- Opening Delimiter -

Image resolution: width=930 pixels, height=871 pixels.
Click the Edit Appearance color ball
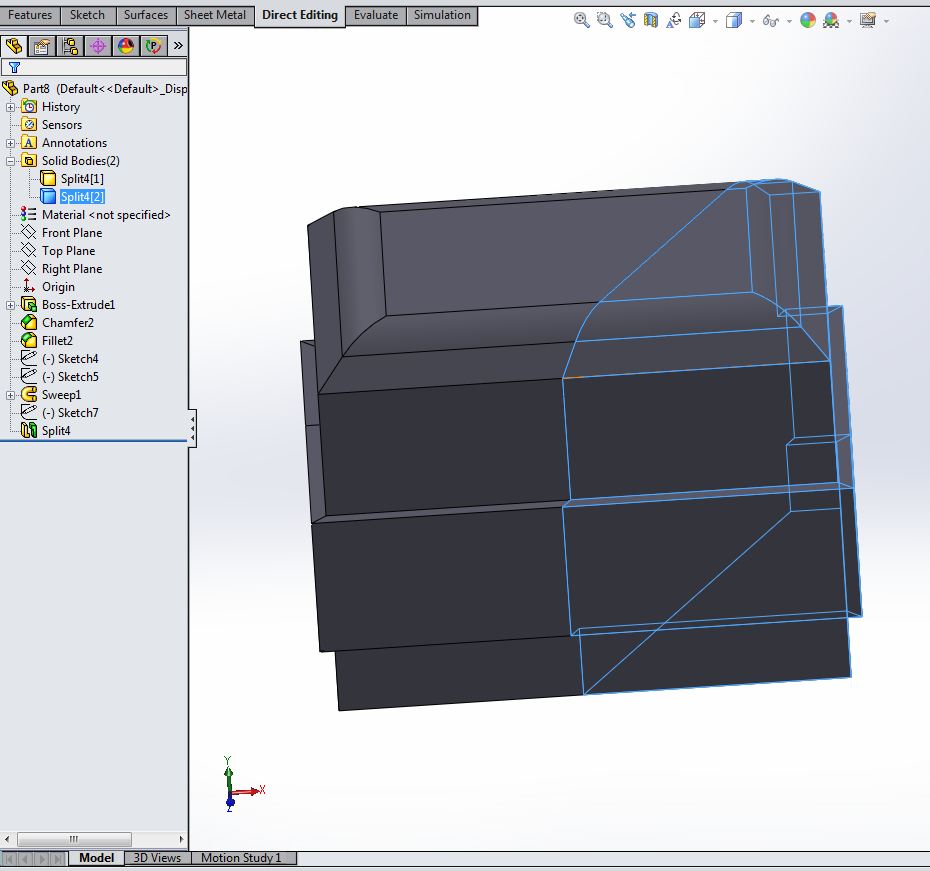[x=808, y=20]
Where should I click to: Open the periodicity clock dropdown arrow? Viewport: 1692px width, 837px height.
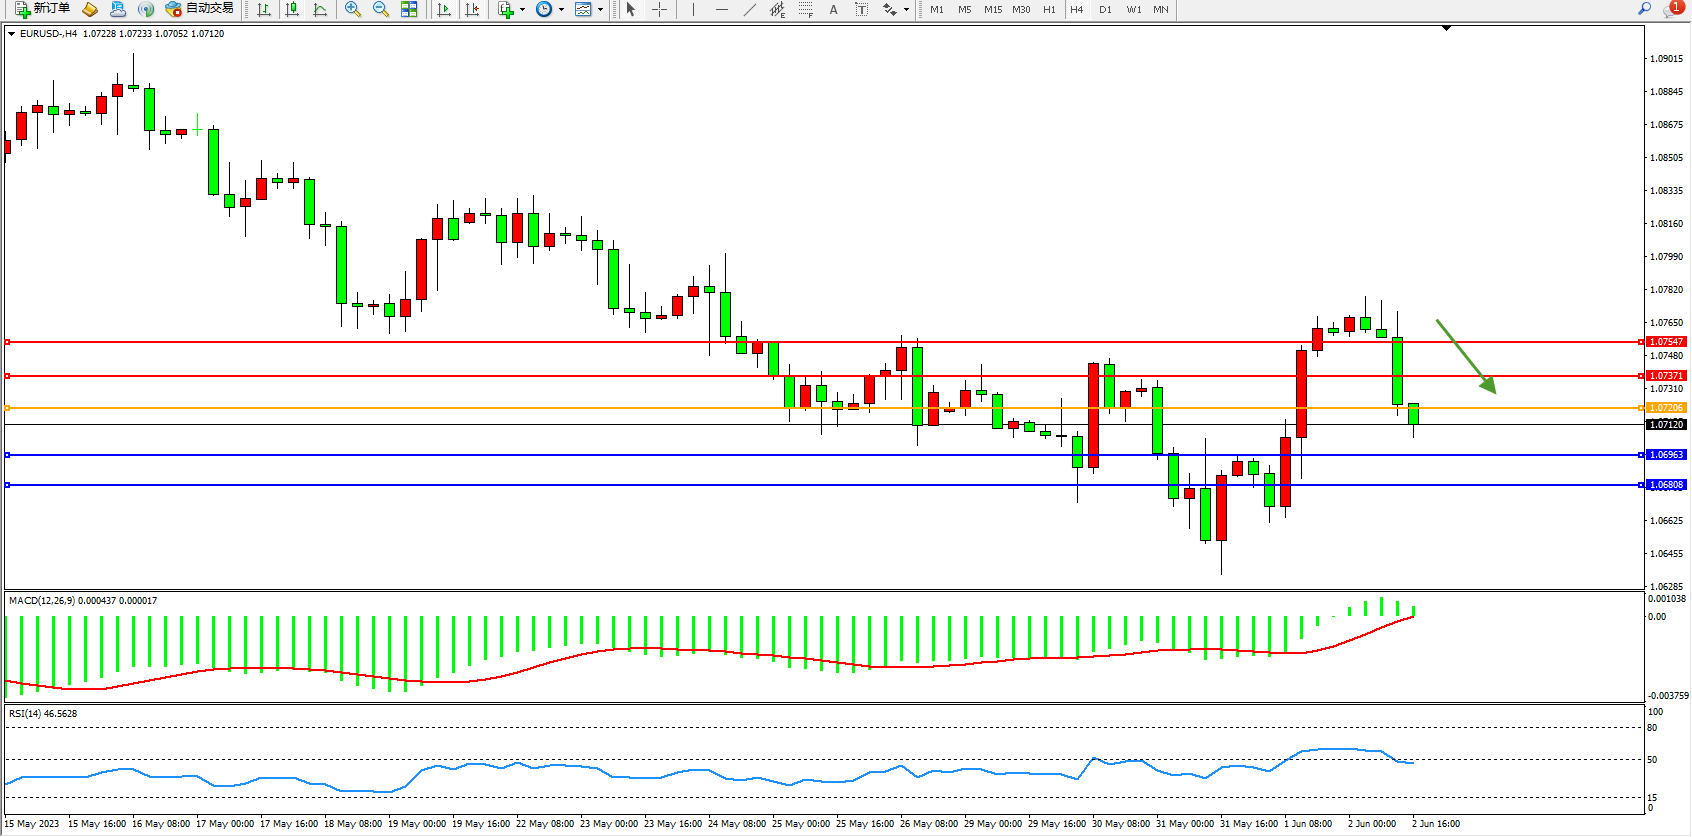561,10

- Closing Delimiter -

» Task to complete: In your copy, every entry above must match word for word, and no picture may appear.

» The completed task:
Image resolution: width=930 pixels, height=871 pixels.
Click the Edit Appearance color ball
[x=808, y=20]
Where should I click to: Open the periodicity clock dropdown arrow? Viewport: 1692px width, 837px height.
561,10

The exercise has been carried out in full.